TASK DETAILS
Count the lines in the records beneath this task that contain the string "agent", then give the count by itself.

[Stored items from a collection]

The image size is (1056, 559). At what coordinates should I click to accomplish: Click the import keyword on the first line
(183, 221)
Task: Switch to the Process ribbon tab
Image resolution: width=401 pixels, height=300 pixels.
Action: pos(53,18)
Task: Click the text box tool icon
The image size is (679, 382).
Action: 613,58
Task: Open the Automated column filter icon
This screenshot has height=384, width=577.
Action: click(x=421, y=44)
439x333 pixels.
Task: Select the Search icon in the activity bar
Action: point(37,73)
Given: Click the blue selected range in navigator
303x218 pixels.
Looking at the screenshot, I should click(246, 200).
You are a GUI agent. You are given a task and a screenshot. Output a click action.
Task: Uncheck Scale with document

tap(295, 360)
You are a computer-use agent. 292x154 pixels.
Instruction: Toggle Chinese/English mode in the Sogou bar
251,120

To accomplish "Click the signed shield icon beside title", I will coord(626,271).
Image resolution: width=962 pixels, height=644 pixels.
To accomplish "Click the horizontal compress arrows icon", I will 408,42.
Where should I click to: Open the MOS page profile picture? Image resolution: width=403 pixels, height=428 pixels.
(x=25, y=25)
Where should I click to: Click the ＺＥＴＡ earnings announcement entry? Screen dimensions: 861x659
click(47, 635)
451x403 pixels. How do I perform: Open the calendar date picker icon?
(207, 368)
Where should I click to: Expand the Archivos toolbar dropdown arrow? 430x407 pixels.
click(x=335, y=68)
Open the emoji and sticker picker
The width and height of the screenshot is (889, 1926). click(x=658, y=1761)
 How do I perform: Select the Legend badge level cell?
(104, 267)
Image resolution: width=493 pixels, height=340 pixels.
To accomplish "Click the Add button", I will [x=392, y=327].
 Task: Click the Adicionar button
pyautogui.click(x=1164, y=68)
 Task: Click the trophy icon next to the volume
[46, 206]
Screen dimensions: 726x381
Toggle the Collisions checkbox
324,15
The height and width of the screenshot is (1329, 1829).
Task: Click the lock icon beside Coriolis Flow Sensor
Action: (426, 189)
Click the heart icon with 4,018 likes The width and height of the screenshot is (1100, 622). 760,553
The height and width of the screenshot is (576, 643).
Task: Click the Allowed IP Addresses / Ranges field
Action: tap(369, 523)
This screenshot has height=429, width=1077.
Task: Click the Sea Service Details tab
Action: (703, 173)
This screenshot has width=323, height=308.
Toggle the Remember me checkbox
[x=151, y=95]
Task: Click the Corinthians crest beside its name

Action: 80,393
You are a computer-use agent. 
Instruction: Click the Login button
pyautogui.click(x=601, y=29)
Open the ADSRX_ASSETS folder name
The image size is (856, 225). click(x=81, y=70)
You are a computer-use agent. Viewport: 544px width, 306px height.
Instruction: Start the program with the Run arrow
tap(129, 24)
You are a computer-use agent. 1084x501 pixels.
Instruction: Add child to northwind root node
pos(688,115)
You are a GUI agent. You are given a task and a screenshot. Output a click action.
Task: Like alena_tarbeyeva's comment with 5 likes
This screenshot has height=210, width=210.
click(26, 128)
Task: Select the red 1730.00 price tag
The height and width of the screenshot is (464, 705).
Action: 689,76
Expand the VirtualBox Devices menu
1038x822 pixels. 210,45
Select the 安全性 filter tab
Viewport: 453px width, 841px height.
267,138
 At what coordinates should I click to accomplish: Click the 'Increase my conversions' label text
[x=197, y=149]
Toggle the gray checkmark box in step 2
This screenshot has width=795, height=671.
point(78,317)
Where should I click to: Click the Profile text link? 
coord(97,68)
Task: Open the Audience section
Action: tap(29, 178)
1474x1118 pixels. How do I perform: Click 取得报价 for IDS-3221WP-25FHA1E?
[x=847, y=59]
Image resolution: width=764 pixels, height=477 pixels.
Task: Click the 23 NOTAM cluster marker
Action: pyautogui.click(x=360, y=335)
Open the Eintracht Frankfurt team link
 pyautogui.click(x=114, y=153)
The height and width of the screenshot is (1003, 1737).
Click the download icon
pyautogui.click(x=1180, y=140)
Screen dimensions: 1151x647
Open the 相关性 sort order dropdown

EXERCISE ANSWER
6